[EXCERPTED RECORDS]:
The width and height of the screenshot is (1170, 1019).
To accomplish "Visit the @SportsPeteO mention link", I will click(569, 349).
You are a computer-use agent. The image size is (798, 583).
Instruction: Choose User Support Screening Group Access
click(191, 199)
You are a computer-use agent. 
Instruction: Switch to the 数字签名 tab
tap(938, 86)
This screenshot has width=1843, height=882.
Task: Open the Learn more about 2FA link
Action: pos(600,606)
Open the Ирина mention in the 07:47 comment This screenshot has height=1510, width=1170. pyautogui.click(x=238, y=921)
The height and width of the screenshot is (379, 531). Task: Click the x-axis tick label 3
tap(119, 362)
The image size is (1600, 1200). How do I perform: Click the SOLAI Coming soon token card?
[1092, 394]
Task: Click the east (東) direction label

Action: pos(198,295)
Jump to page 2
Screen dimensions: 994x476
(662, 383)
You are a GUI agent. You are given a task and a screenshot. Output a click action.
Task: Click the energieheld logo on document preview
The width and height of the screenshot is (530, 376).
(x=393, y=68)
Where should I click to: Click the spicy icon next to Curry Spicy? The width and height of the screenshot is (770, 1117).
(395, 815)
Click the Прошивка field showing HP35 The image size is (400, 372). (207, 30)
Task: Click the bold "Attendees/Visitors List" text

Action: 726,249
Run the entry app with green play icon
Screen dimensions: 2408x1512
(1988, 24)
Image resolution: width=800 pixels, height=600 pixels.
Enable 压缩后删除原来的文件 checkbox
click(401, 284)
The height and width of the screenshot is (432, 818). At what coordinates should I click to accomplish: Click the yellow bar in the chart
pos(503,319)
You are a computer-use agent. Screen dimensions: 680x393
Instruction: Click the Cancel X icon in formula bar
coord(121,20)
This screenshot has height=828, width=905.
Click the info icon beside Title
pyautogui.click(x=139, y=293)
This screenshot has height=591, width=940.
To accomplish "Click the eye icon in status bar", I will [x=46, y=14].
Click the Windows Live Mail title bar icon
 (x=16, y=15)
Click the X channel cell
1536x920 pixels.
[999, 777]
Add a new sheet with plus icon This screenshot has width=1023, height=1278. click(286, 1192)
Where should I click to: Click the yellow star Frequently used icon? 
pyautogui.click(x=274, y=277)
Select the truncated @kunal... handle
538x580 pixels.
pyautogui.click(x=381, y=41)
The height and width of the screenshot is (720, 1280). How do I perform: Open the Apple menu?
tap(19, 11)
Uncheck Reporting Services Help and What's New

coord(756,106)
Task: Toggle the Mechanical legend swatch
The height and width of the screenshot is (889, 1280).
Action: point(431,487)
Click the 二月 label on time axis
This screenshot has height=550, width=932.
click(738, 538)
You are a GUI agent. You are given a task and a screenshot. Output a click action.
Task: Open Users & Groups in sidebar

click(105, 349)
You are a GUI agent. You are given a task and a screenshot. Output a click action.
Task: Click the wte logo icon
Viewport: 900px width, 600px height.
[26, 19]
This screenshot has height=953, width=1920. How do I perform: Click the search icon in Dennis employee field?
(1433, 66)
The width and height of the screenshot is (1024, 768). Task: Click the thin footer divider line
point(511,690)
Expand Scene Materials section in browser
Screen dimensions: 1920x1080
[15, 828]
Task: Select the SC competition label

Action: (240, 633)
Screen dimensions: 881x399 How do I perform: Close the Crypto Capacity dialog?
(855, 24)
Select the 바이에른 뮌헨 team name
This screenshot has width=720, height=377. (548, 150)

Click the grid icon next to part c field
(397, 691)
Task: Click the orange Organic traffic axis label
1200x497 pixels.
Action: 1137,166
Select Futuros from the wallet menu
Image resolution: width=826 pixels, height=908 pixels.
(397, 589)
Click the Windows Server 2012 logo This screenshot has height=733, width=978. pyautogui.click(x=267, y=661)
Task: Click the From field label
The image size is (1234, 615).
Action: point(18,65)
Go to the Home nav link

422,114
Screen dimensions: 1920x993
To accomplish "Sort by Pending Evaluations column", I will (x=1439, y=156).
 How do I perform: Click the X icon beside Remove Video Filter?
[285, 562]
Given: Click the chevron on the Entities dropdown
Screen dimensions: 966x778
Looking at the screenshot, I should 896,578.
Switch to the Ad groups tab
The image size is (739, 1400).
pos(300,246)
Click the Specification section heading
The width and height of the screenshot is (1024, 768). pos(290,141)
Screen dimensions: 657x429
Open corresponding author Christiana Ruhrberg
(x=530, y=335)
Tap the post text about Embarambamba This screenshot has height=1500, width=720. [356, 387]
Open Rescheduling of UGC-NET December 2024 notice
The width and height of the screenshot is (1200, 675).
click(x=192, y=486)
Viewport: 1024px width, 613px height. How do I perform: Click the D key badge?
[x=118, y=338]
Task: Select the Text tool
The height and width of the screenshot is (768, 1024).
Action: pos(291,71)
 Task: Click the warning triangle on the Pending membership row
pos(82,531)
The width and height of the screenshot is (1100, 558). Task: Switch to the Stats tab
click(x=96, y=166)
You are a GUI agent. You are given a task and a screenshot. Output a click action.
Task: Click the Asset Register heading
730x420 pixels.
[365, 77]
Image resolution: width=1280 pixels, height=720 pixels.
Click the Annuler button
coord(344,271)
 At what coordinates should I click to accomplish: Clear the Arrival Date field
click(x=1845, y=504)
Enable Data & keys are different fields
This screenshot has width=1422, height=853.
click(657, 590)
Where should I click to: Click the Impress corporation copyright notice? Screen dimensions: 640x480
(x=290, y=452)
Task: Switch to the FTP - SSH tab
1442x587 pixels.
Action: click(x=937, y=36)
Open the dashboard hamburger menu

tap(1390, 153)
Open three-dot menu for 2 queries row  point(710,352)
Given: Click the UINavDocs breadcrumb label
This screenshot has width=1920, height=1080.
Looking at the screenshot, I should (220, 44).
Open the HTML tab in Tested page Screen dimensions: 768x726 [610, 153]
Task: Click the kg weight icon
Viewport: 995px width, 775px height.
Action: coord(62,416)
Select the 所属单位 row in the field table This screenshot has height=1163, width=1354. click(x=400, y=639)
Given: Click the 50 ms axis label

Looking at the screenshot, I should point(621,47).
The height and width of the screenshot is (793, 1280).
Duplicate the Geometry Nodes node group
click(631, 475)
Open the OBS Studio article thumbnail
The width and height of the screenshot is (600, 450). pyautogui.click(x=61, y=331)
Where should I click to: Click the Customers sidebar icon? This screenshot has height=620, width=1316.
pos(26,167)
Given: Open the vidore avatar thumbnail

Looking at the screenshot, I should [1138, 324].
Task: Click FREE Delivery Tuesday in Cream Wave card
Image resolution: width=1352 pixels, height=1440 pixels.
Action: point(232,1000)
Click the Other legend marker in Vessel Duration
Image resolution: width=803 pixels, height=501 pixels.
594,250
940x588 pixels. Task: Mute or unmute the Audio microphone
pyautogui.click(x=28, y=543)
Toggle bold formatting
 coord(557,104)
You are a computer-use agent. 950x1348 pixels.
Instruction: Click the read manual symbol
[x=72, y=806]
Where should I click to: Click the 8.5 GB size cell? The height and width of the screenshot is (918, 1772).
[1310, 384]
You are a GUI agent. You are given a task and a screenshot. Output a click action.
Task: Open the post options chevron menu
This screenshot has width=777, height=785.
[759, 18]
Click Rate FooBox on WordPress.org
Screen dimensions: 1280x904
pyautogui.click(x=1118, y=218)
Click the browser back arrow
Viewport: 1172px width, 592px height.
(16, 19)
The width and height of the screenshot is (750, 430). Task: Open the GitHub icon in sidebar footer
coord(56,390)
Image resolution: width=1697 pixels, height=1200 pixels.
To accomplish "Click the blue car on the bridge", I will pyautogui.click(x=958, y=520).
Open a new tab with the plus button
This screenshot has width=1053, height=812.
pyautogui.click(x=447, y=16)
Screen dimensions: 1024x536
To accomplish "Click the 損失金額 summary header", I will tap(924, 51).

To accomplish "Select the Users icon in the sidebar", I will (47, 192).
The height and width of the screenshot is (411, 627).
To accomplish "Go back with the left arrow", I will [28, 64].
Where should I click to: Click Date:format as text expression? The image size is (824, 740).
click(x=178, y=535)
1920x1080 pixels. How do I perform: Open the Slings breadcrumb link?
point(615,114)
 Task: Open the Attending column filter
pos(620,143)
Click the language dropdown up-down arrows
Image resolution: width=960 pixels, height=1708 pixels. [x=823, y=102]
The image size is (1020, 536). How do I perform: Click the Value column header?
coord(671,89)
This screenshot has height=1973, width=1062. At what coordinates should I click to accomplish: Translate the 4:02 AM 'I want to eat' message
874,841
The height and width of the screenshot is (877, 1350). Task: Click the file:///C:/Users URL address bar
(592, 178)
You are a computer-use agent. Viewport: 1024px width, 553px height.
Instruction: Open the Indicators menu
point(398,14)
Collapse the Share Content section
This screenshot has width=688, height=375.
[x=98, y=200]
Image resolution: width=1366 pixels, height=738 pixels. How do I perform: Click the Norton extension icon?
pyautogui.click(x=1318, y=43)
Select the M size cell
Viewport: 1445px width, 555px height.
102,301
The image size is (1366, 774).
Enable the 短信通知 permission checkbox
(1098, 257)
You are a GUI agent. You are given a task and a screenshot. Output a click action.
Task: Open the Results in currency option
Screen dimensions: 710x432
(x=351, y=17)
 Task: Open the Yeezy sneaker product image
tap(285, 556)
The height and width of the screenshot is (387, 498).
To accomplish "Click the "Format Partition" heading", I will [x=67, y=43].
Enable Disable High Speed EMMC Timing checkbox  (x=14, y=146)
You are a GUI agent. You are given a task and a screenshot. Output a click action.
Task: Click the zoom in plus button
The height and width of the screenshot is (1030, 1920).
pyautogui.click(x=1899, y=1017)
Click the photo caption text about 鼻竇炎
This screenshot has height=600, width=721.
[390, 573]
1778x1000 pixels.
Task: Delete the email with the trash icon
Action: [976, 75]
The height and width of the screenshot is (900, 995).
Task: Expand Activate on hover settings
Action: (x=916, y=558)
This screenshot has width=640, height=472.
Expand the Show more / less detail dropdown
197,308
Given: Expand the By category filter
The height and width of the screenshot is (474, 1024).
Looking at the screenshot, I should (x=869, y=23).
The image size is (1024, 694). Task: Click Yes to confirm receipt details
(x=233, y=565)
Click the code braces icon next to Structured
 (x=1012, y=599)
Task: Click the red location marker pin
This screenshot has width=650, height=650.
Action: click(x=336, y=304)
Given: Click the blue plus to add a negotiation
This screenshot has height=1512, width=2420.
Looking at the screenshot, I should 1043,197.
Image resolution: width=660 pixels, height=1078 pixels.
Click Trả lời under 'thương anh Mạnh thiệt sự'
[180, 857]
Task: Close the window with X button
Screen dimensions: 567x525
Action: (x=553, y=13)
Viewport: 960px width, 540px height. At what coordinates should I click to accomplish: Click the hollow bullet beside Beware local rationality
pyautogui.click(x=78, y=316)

[THE TASK]:
Using the records above, copy word for word the line with "Click the X channel cell", the line with "Task: Toggle the Mechanical legend swatch", and every line between them.

[RESULT FOR THIS TASK]:
Click the X channel cell
1536x920 pixels.
[999, 777]
Add a new sheet with plus icon This screenshot has width=1023, height=1278. click(286, 1192)
Where should I click to: Click the yellow star Frequently used icon? 
pyautogui.click(x=274, y=277)
Select the truncated @kunal... handle
538x580 pixels.
pyautogui.click(x=381, y=41)
The height and width of the screenshot is (720, 1280). How do I perform: Open the Apple menu?
tap(19, 11)
Uncheck Reporting Services Help and What's New

coord(756,106)
Task: Toggle the Mechanical legend swatch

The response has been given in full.